Aus dem gleichen Grund versagt auch der Beschwerdehinweis auf eine weitere - ebenfalls isoliert herausgegriffene - Aussage der psychiatrischen Sachverständigen, wonach der Betroffene „massive Denkstörungen“ habe, sein Denkziel nicht erreiche und sich verfolgt fühle (ON 56 S 32).

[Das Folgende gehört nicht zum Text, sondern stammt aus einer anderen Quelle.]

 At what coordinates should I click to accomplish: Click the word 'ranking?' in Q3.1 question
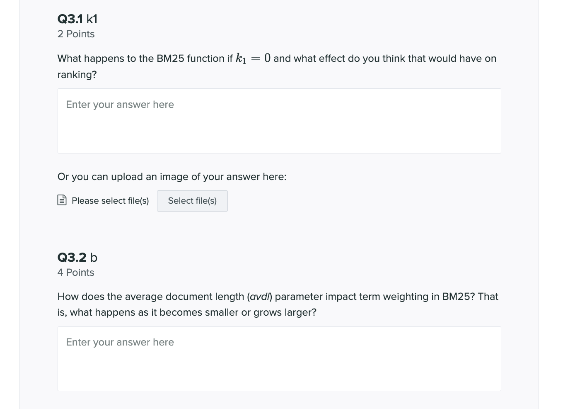coord(77,74)
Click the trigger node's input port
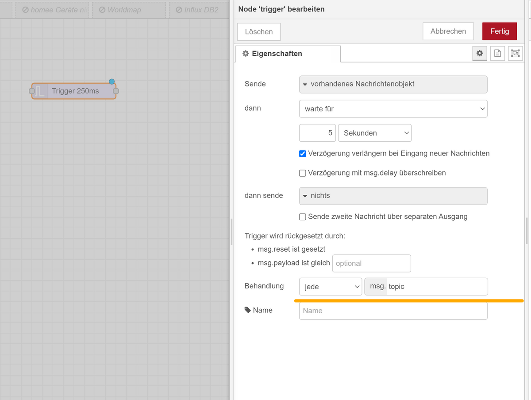The height and width of the screenshot is (400, 531). click(32, 91)
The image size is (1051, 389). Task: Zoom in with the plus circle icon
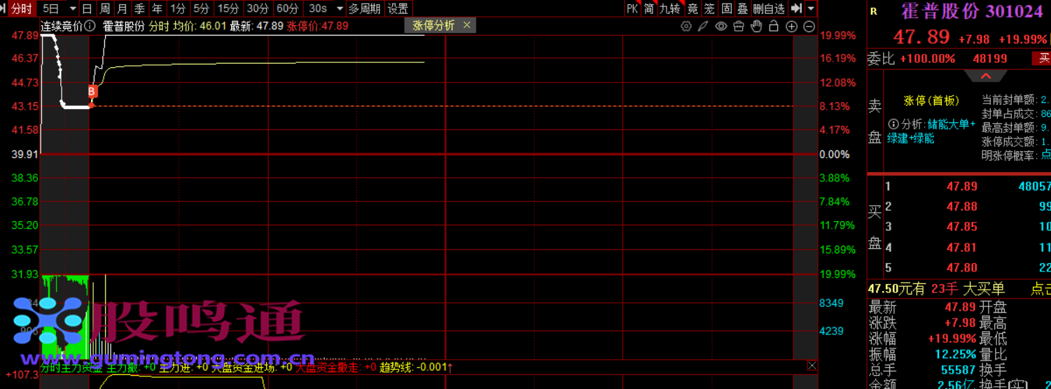pos(792,27)
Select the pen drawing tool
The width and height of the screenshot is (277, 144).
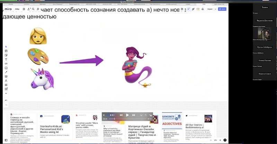(x=6, y=72)
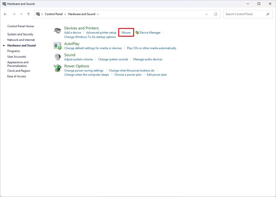Click the Device Manager icon
The height and width of the screenshot is (197, 276).
[137, 32]
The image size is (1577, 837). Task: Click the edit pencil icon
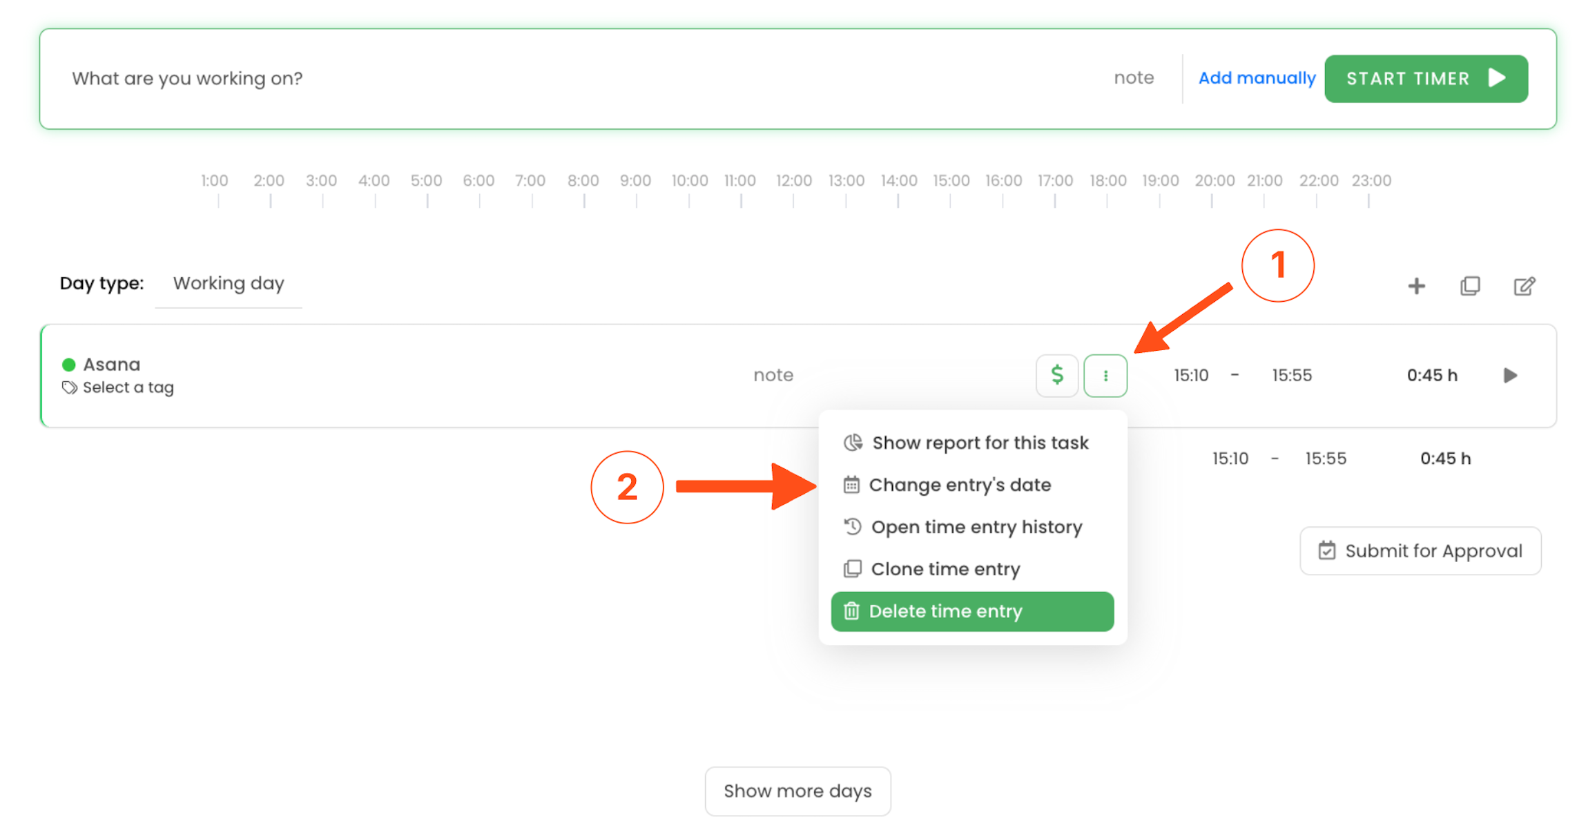(x=1524, y=286)
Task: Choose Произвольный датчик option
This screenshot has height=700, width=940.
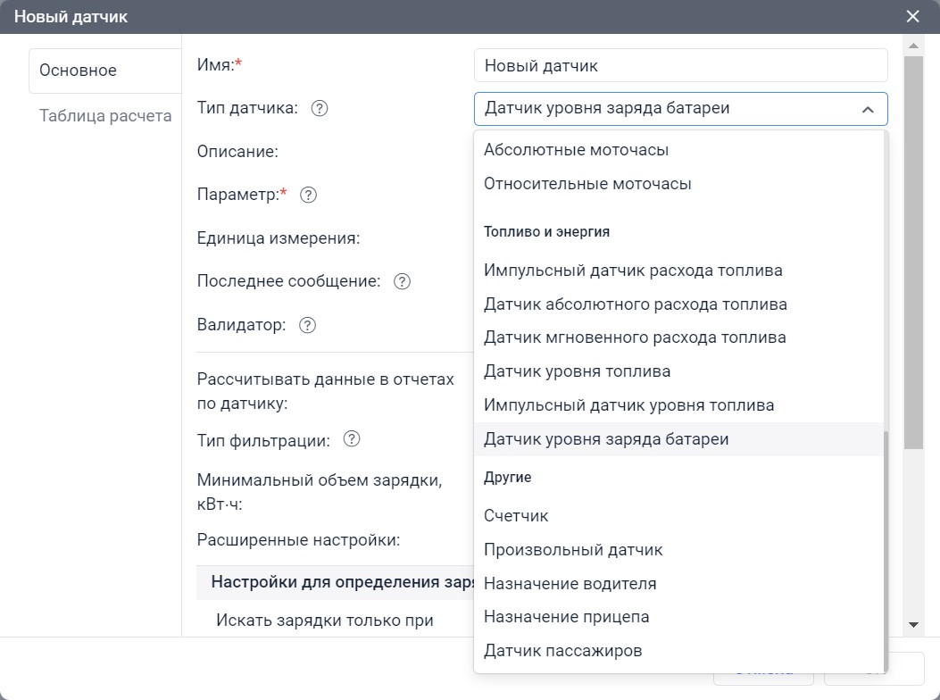Action: tap(573, 550)
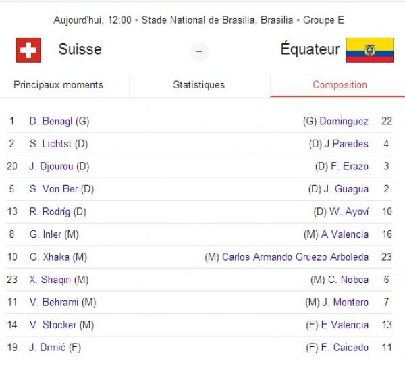
Task: Click the Ecuador flag icon
Action: pyautogui.click(x=369, y=50)
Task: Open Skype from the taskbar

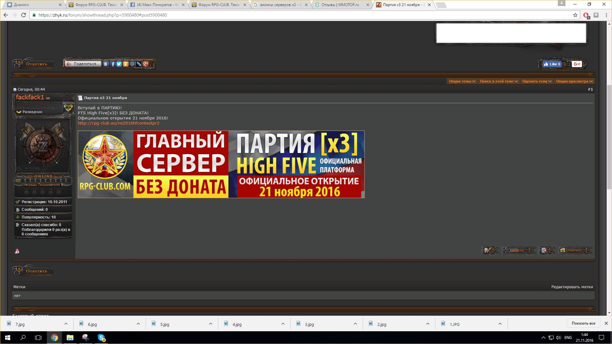Action: [101, 338]
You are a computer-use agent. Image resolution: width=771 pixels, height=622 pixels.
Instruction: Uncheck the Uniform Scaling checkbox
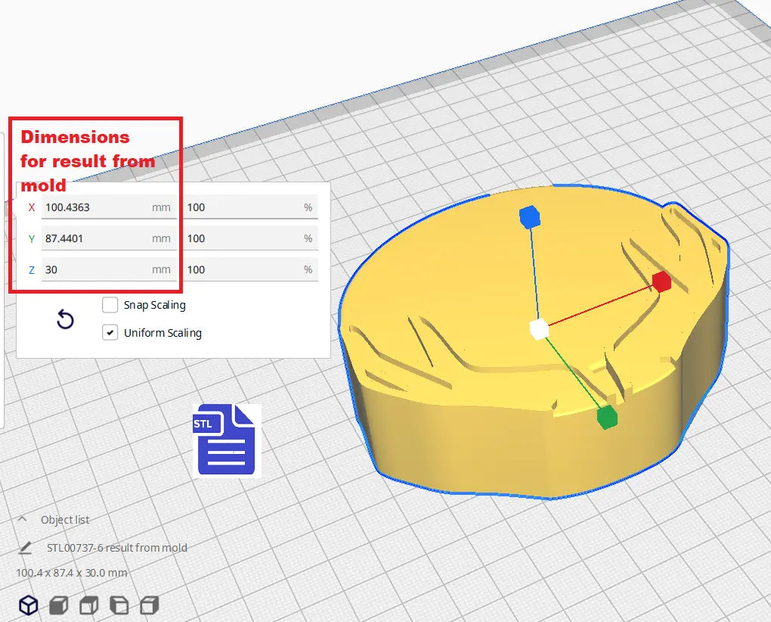pos(110,333)
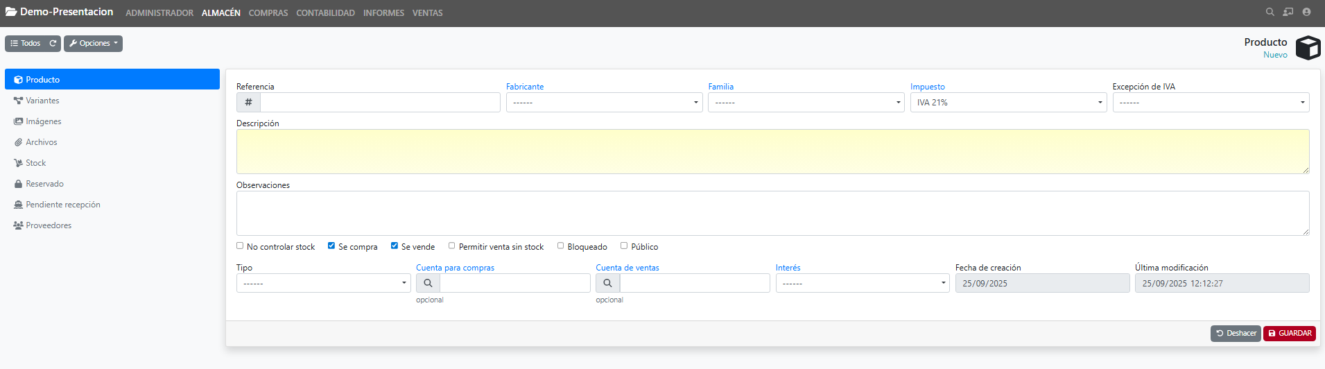This screenshot has height=369, width=1325.
Task: Open the Impuesto dropdown showing IVA 21%
Action: [x=1007, y=103]
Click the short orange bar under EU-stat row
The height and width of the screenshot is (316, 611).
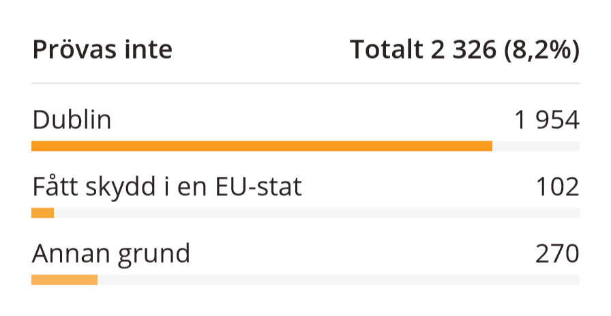pyautogui.click(x=42, y=213)
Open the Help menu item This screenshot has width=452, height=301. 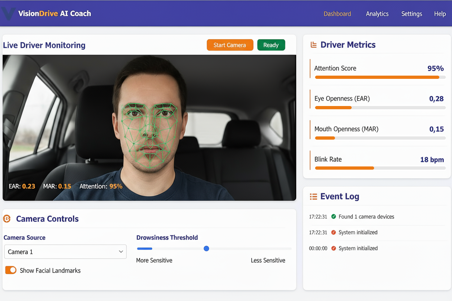coord(440,14)
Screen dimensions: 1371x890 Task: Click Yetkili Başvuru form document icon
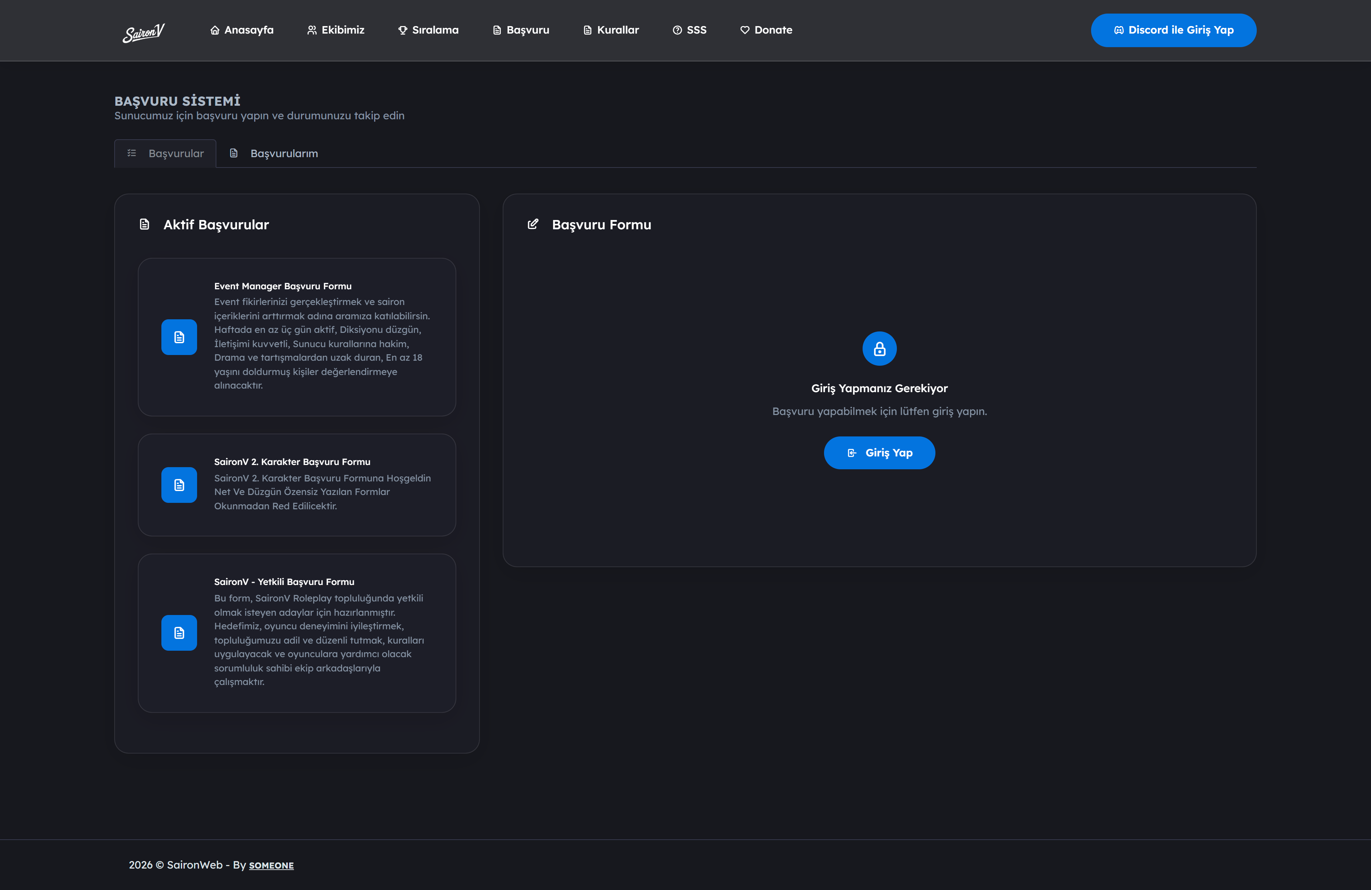click(179, 633)
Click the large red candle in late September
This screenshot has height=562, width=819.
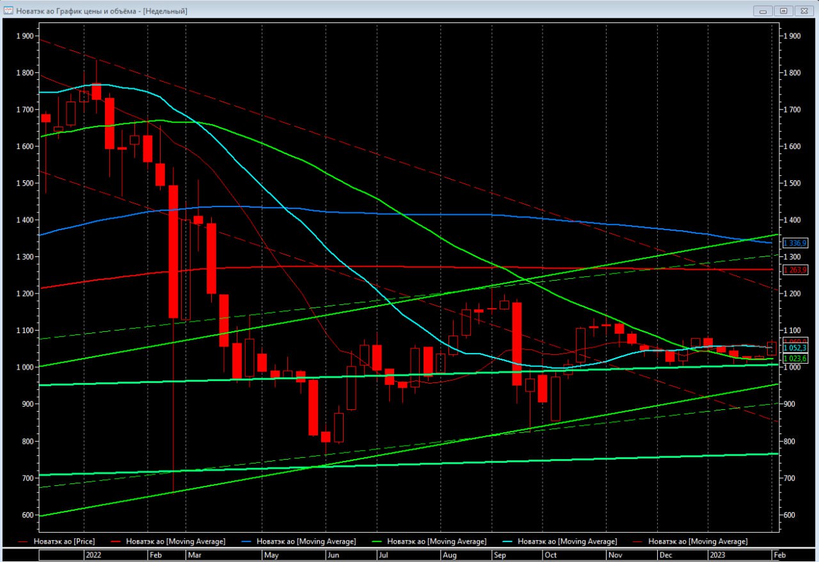(x=516, y=343)
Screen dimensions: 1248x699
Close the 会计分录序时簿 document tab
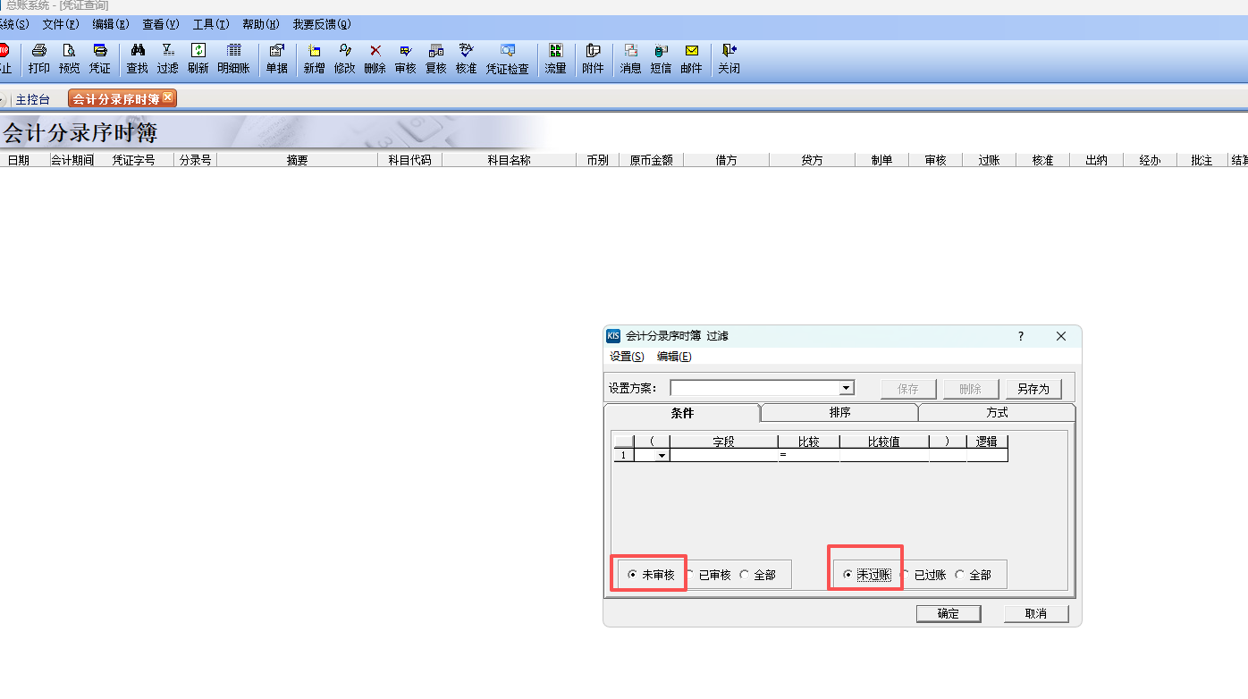pyautogui.click(x=167, y=97)
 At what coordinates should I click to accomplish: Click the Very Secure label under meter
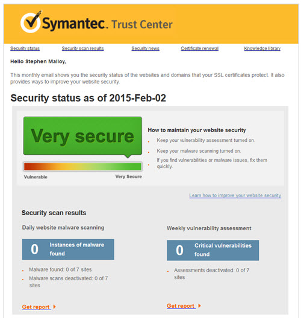129,177
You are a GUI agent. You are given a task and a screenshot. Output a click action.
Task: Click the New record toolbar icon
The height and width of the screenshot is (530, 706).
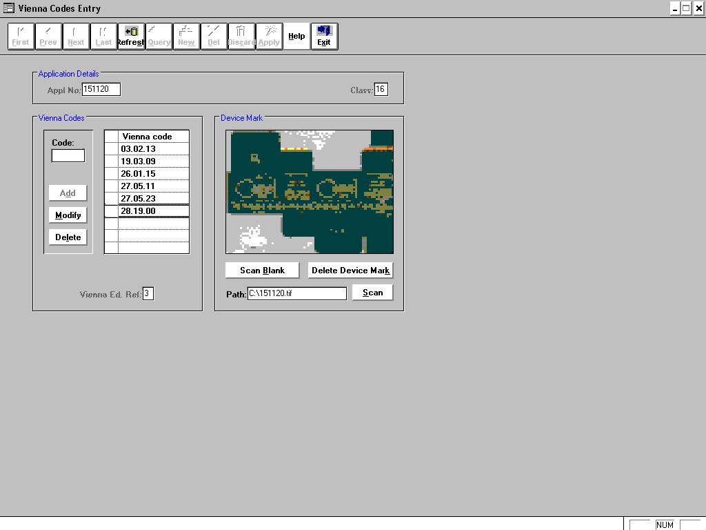[x=186, y=36]
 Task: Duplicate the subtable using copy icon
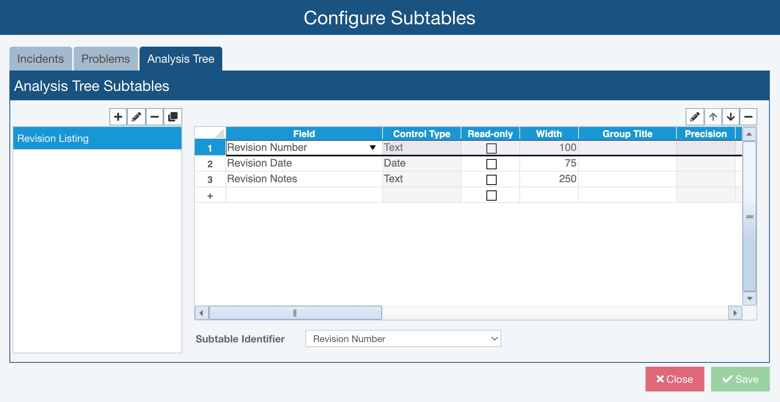pyautogui.click(x=173, y=117)
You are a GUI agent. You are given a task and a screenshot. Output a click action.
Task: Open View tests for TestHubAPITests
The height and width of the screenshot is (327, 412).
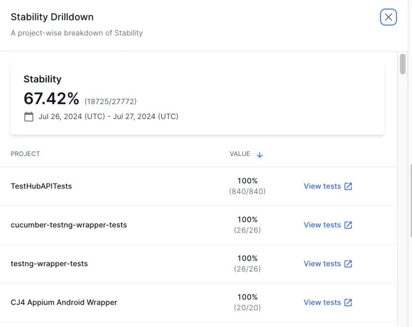click(323, 186)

Soweit die Rechtsrüge (Z 9 lit a) die unter anderem in Bezug auf Putativnotwehr getroffene Negativfeststellung (US 10 f iVm US 16) mit dem Verweis auf vermeintlich widersprechende Ausführungen der psychiatrischen Sachverständigen (ON 56 S 33) bekämpft, verfehlt sie den - gerade im Vergleich des zur Anwendung gebrachten materiellen Rechts (einschließlich prozessualer Verfolgungsvoraussetzungen) mit dem festgestellten Sachverhalt gelegenen - Gegenstand des geltend gemachten materiellen Nichtigkeitsgrundes (RIS-Justiz RS0117247). Lediglich der Vollständigkeit halber sei daher darauf hingewiesen, dass die Beschwerdebehauptung, der Annahme der Begehung einer mit Strafe bedrohten Handlung (vgl § 21 Abs 1 StGB) stünde (krankhaft bedingte) Putativnotwehr entgegen, eine methodengerechte Ableitung aus dem Gesetz vermissen lässt (vgl Ratz in WK² § 21 Rz 18).

Aus der Zurückweisung der Nichtigkeitsbeschwerde schon bei der nichtöffentlichen Beratung (§ 285d Abs 1 StPO) folgt die Zuständigkeit des Oberlandesgerichts zur Entscheidung über die Berufung (§ 285i StPO).